A five-step plan for better cybersecurity with AI
The report offers a blueprint for governments and business leaders designed to build resilient cyber defenses and use AI effectively. Here are five key steps to guide the development of robust protections while leveraging AI technology:
- Supporting widespread adoption of AI in cybersecurity: Encourage rapid adoption of AI-based defenses and innovative cyber strategies.
- Targeted investment: Guide organizations toward targeted investments in AI solutions, bespoke or off-the-shelf.
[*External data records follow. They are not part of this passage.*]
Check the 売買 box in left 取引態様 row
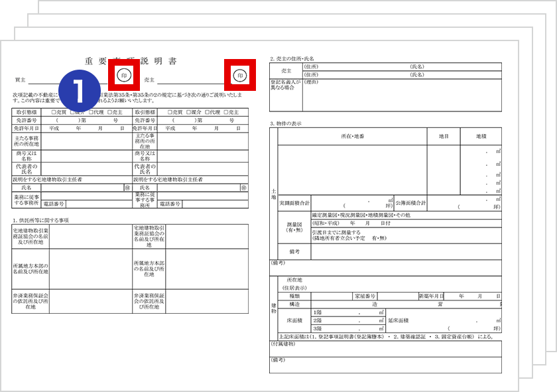54,112
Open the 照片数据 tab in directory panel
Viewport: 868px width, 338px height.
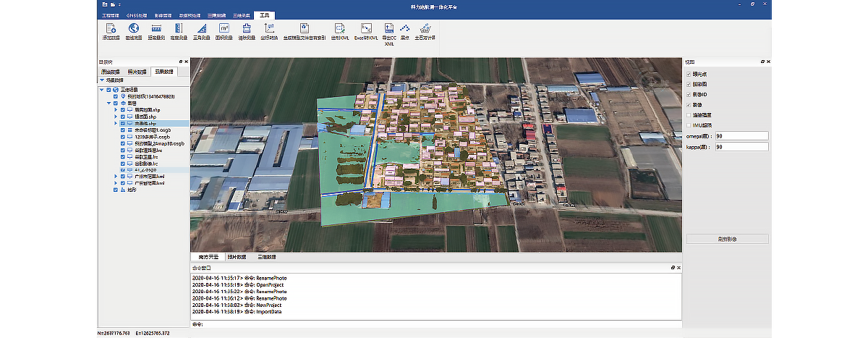(x=137, y=72)
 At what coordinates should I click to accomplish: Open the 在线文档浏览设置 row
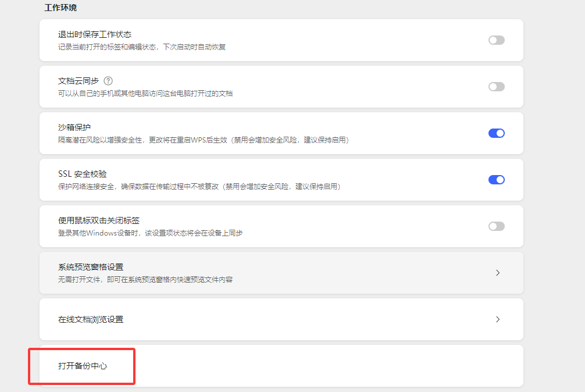[x=262, y=319]
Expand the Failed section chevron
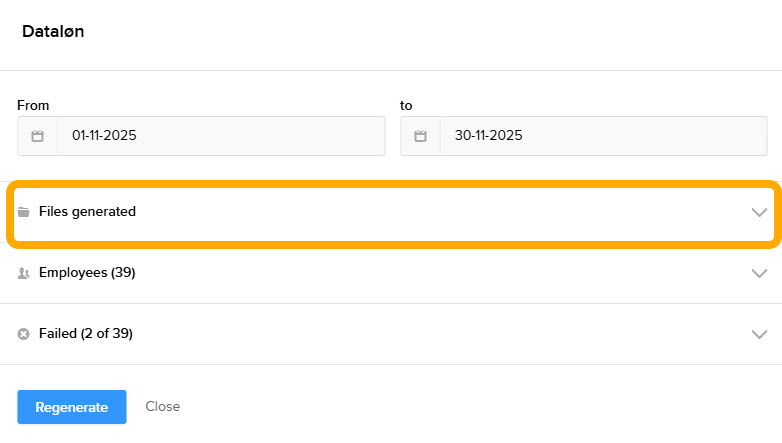The width and height of the screenshot is (782, 443). coord(759,334)
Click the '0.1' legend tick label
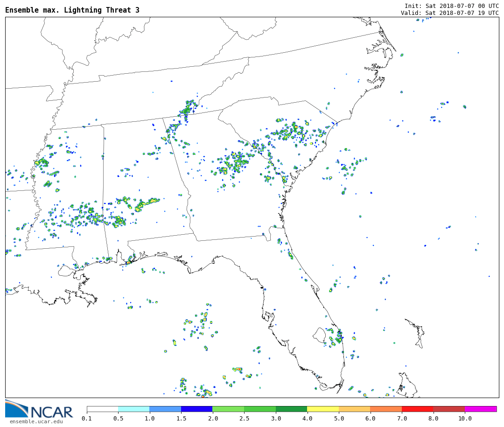 87,419
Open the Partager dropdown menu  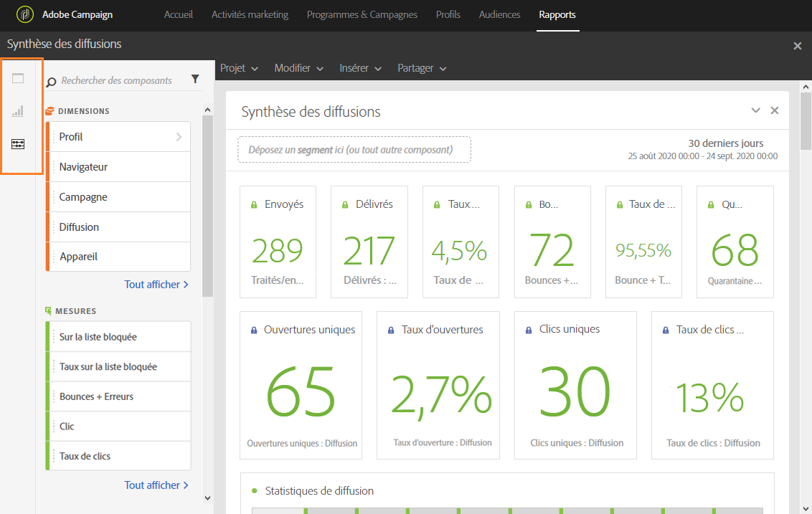[422, 68]
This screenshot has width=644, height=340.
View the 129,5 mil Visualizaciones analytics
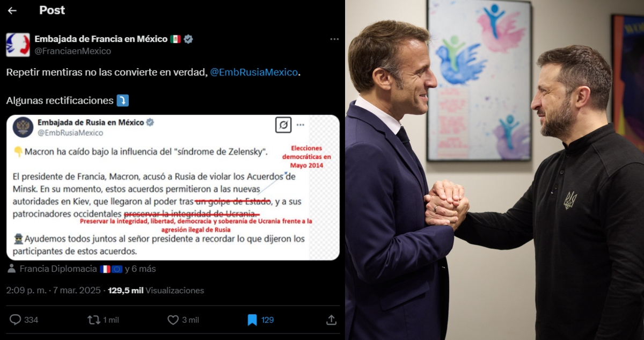[156, 290]
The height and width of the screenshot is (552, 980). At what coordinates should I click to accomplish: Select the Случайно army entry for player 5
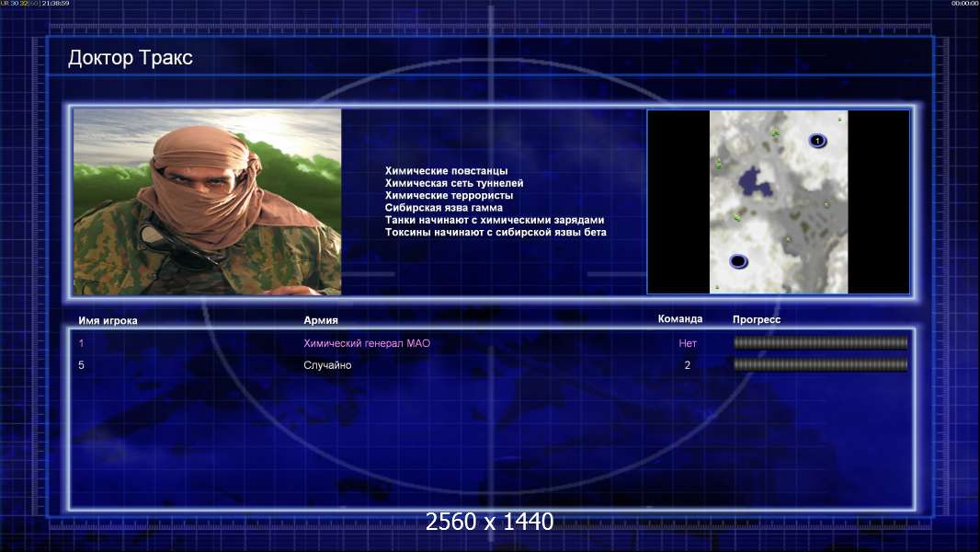327,365
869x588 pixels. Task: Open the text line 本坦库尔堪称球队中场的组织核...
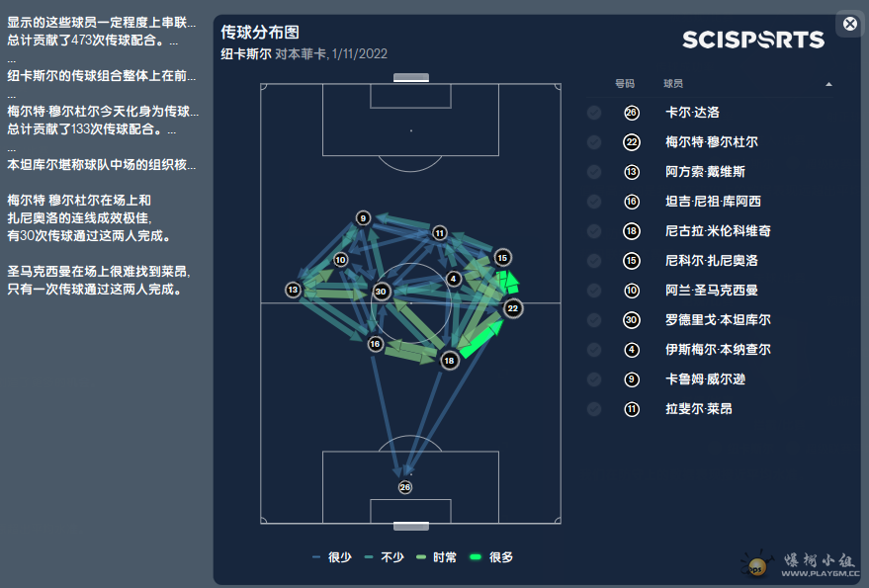tap(102, 165)
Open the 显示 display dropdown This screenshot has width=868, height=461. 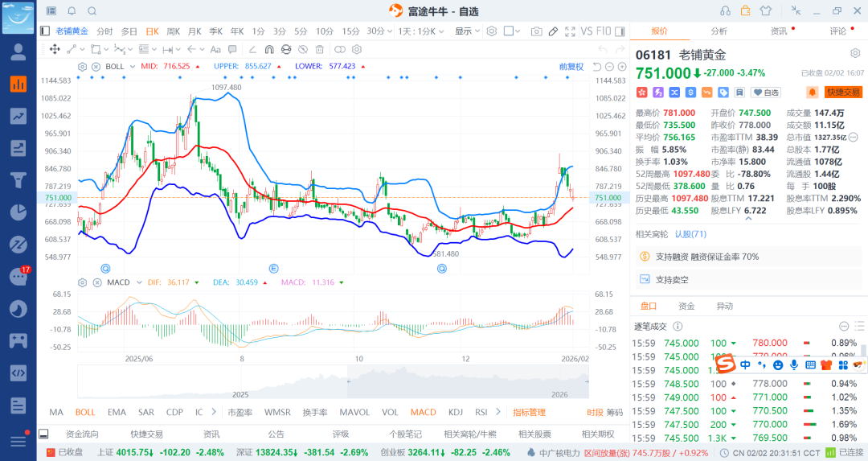(467, 31)
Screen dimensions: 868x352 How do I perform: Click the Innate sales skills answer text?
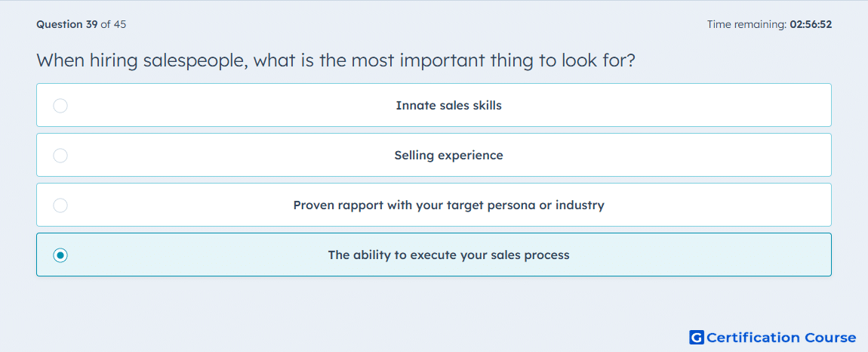[449, 105]
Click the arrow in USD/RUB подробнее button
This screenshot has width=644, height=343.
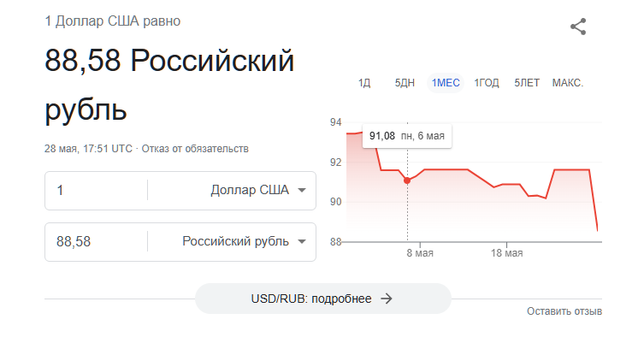pos(386,299)
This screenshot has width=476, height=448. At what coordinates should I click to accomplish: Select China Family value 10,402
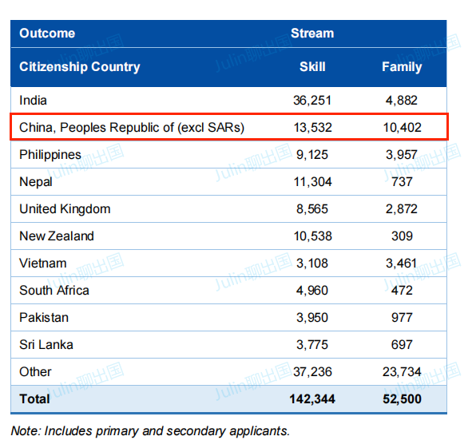point(402,128)
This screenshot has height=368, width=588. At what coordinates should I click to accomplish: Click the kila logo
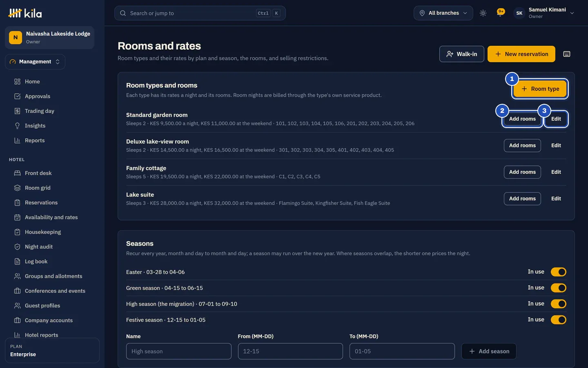(25, 13)
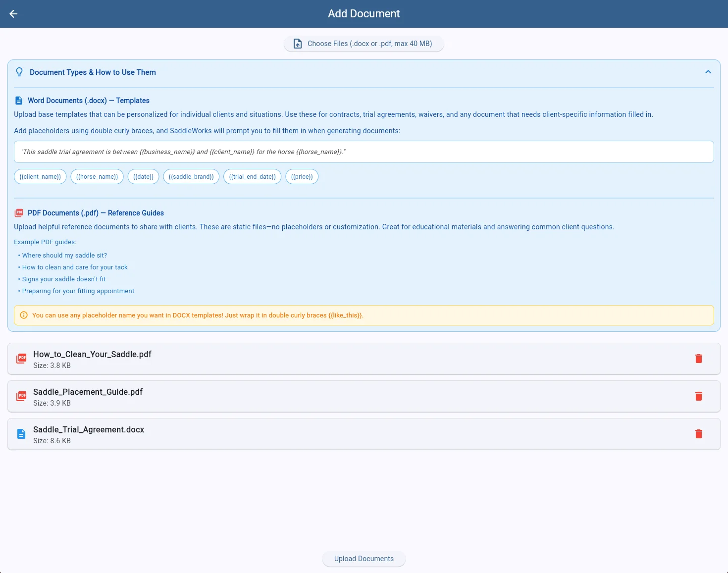Viewport: 728px width, 573px height.
Task: Click the Upload Documents button
Action: pyautogui.click(x=364, y=558)
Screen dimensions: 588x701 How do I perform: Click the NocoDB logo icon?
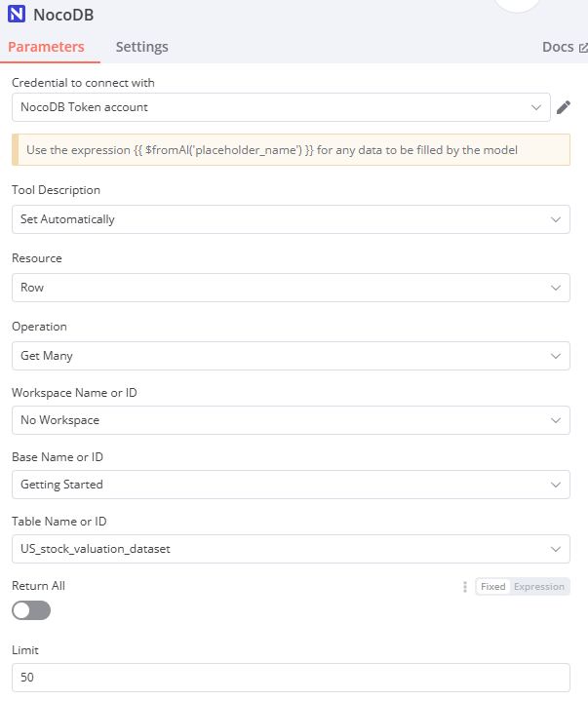click(x=17, y=15)
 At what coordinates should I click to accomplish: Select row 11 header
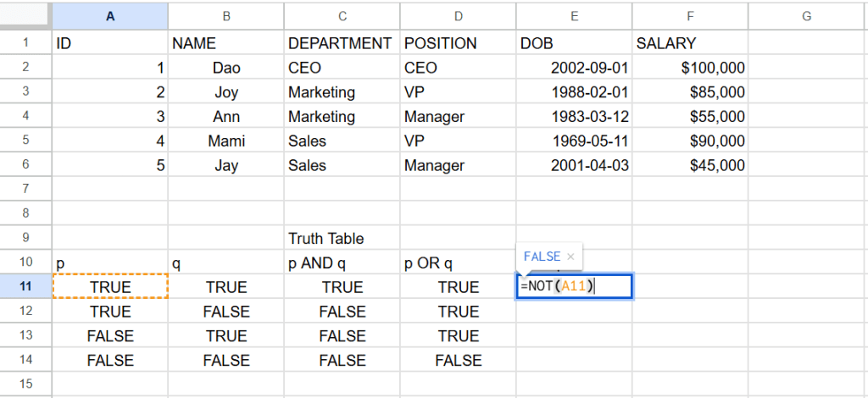(x=25, y=287)
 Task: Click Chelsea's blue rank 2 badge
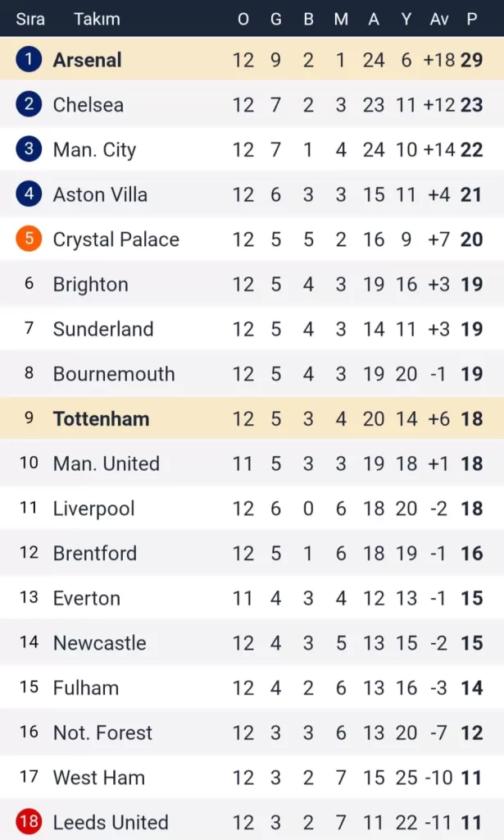(29, 105)
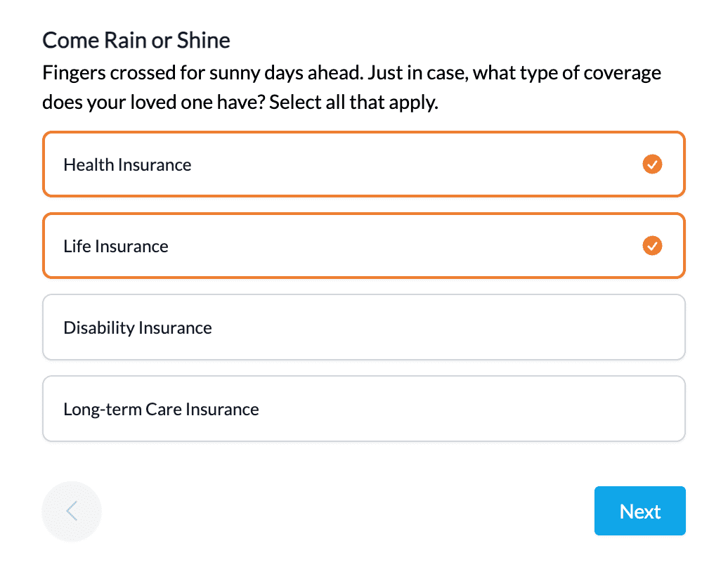
Task: Go back using the left chevron icon
Action: click(72, 512)
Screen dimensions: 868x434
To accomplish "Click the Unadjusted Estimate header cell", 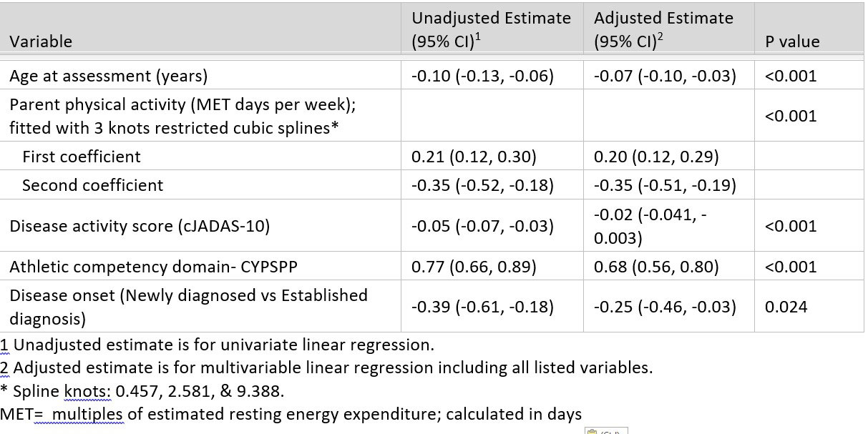I will click(x=491, y=29).
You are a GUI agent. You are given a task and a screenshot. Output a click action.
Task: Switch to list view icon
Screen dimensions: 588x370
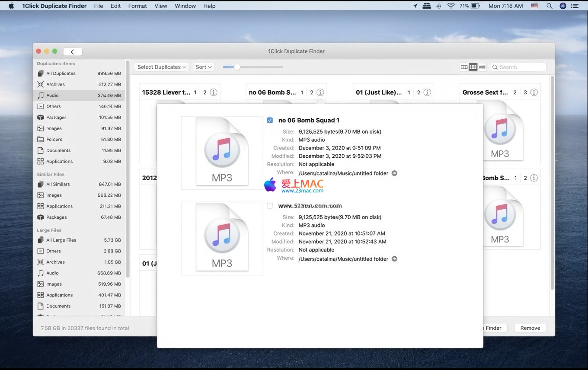482,67
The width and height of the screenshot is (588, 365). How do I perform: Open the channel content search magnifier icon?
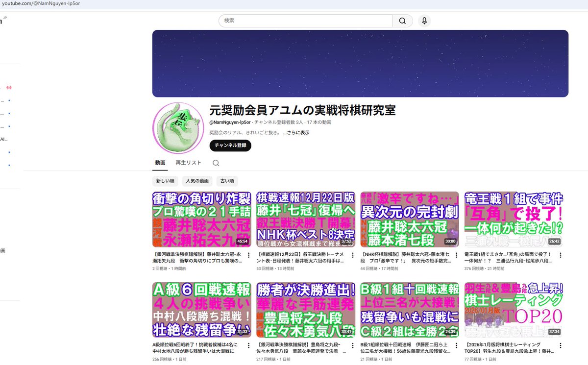point(216,162)
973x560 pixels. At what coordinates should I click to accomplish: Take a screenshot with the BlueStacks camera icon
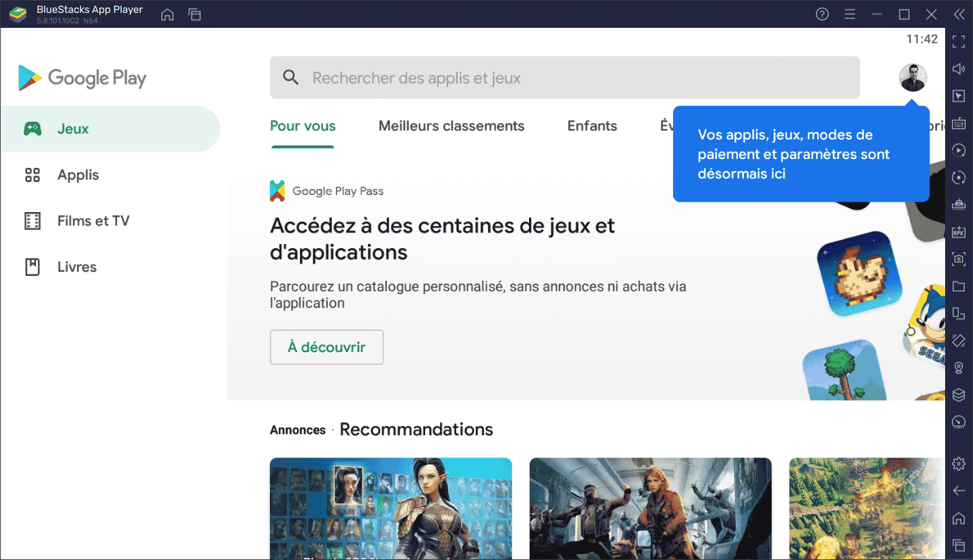[959, 259]
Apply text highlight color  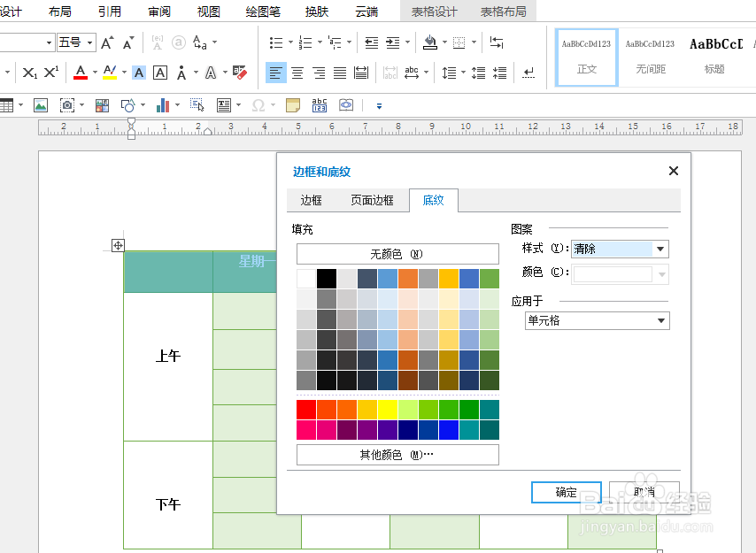click(x=109, y=73)
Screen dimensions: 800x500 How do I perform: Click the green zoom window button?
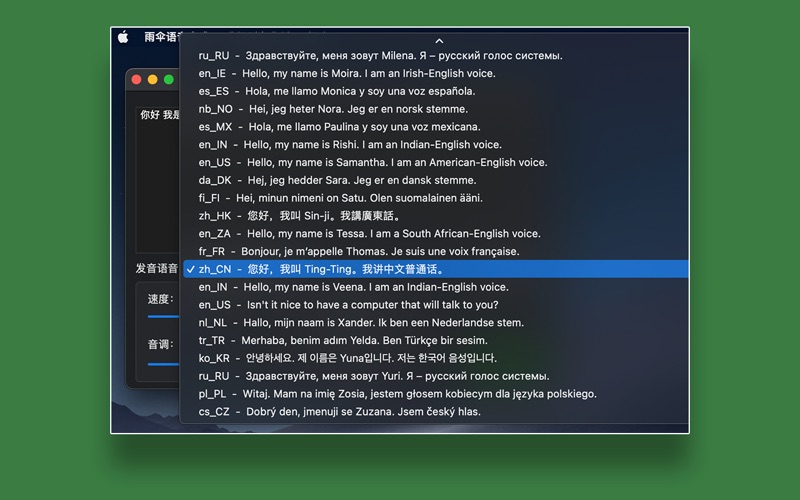coord(169,79)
- Cultivate talents: Leverage skills programs, on-the-job training and partnerships to improve cybersecurity skills in the UK.
- Promote research and knowledge sharing: Invest in R&D partnerships and encourage information sharing from cyberattacks for better preparedness.
- Promote simple and safe adoption: Collaborate with leaders across various industries to provide clear, standards-aligned guidance for AI deployment.
SEE: UK Deep Tech faces major diversity challenge, says Royal Academy of Engineering
In A press release Accompanying the report, Dr Chris Brauer, Director of Innovation at Goldsmiths, said: “The UK has phenomenal potential to become the world leader in the use of AI, an unprecedented opportunity to boost our economy and transform our public services. But this future must be built on solid foundations.
He added: “To become an AI superpower, the UK must maintain its position as a cybersecurity superpower. With so many organizations vulnerable to cybercrime, our research highlights both the urgency of the problem and helpful steps leaders can take to strengthen the nation’s cyber resilience.